- [Dataset records]:
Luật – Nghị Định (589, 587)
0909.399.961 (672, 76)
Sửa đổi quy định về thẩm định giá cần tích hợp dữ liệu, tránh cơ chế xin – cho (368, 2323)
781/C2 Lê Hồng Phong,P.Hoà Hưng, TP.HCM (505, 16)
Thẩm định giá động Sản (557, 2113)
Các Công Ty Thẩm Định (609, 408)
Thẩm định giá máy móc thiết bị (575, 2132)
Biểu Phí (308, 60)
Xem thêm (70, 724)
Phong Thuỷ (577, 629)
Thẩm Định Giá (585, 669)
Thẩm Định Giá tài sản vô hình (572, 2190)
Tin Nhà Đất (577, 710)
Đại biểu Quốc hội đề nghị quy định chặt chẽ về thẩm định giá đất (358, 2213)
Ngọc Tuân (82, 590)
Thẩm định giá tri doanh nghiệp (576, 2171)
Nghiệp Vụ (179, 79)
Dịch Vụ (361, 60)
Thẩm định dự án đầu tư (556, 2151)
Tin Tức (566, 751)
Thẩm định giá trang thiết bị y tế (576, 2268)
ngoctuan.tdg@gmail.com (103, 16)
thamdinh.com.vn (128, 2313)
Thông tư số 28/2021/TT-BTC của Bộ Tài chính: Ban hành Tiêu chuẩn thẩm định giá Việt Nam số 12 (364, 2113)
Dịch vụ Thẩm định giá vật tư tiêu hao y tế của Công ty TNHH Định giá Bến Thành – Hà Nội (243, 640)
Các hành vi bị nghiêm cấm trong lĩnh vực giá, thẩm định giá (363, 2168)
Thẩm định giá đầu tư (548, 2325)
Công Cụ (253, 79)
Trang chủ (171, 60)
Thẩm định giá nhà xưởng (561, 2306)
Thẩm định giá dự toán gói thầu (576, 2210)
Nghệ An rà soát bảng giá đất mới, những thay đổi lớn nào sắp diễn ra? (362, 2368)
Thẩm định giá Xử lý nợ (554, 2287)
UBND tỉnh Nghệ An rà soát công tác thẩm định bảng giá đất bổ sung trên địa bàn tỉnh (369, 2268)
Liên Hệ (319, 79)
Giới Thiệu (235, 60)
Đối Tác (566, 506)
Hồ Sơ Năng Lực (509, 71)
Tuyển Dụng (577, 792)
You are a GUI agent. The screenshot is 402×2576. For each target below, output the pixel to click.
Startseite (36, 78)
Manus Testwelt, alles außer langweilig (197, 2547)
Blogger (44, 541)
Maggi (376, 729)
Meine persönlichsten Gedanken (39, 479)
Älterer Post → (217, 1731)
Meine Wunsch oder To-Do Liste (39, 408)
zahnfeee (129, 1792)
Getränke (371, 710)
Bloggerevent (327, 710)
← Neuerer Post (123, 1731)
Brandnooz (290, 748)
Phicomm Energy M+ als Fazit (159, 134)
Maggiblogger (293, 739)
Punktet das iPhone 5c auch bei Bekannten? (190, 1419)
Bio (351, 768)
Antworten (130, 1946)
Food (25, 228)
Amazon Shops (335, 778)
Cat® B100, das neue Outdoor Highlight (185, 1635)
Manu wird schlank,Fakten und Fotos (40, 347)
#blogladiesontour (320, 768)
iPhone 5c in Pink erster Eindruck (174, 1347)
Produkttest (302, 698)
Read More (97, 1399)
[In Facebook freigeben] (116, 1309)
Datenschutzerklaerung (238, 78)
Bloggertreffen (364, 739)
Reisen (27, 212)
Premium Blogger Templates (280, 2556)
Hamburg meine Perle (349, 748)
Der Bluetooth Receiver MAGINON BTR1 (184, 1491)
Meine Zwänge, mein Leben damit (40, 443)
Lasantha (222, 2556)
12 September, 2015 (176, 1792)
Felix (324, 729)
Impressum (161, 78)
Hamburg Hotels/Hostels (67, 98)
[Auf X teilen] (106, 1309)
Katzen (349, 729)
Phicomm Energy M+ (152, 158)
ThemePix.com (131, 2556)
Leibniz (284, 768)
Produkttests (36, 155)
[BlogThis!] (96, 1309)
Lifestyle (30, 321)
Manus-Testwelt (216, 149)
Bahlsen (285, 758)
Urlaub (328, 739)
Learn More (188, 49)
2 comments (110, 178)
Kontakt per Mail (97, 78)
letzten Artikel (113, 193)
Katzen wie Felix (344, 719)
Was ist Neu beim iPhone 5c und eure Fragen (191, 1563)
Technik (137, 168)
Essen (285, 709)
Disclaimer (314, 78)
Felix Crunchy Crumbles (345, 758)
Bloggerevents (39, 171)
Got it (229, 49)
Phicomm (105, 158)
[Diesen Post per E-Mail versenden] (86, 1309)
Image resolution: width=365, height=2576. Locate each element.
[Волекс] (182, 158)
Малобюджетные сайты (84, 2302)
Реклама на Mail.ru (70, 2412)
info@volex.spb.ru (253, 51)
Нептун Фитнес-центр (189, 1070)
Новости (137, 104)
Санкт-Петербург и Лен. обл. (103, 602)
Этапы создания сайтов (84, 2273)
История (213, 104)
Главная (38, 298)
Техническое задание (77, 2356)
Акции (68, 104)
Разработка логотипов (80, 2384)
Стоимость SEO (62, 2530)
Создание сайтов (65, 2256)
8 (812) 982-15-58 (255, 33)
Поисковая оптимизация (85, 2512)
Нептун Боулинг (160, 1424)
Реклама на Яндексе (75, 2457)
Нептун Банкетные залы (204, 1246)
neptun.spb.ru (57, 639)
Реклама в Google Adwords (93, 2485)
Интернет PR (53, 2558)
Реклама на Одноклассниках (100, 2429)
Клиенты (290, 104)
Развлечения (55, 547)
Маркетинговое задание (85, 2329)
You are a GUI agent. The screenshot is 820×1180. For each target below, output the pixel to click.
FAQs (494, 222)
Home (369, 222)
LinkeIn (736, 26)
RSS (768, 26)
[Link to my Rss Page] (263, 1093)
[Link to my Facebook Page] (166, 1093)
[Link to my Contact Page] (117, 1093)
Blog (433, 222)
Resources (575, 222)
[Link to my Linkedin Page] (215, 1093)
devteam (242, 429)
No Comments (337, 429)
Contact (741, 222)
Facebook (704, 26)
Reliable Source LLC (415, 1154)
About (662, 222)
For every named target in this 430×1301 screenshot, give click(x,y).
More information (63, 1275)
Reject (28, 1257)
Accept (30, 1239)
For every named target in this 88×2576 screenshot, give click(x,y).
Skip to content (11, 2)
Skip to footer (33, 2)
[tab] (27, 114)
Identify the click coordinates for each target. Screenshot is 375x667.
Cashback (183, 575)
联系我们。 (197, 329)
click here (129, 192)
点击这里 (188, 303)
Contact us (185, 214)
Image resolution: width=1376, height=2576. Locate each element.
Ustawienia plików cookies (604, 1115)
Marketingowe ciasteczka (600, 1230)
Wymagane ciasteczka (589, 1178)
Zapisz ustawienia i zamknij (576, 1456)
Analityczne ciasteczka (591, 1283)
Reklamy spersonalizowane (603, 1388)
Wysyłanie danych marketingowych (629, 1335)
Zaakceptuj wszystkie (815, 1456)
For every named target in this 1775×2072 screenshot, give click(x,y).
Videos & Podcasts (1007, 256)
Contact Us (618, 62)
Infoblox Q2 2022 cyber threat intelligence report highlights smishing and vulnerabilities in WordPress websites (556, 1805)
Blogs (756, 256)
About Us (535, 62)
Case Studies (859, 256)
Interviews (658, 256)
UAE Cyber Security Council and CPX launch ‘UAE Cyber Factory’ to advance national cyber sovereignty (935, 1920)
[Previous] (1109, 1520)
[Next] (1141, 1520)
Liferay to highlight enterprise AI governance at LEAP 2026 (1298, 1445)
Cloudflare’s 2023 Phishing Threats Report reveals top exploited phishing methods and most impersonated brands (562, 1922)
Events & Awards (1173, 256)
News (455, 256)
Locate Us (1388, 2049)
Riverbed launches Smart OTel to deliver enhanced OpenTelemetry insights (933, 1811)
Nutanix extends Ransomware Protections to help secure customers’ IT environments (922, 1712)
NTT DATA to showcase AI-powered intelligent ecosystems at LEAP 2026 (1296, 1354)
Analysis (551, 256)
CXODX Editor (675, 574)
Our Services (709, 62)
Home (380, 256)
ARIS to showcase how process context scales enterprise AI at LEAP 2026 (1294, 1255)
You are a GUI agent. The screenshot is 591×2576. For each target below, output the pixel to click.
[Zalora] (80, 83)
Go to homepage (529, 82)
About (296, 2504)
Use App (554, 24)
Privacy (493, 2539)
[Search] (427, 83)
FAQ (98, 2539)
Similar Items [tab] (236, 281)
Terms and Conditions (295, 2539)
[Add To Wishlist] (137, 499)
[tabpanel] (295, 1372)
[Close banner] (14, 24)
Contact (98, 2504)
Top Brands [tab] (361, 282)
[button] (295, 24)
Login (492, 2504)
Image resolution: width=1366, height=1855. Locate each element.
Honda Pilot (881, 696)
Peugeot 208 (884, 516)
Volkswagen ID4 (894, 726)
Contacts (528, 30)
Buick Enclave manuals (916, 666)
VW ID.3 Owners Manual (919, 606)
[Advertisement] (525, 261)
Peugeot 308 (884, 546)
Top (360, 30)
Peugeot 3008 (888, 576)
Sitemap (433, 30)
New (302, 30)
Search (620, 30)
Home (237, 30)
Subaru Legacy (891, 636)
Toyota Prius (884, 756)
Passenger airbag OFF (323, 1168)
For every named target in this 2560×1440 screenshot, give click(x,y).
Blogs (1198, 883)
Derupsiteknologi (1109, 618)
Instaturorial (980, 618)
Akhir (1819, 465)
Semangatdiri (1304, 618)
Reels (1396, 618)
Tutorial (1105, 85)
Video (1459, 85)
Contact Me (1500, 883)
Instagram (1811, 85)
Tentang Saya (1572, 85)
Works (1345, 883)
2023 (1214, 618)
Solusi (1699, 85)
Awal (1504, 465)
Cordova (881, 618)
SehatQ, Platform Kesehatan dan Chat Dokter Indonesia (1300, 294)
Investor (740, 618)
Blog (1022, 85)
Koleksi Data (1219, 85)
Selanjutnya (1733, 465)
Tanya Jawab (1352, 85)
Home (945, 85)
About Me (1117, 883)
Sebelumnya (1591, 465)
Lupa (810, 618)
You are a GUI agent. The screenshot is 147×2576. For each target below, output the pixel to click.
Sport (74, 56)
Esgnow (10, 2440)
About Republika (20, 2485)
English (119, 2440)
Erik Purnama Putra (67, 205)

- [Task objective]: Lines with "Image": copy every one of them from the listing above.

- [Output of the exercise]:
Image resolution: width=365, height=2576. Locate each element.
Image resolution: width=1376, height=2576. Locate each element.
Image resolution: width=1366, height=1855. Locate each element.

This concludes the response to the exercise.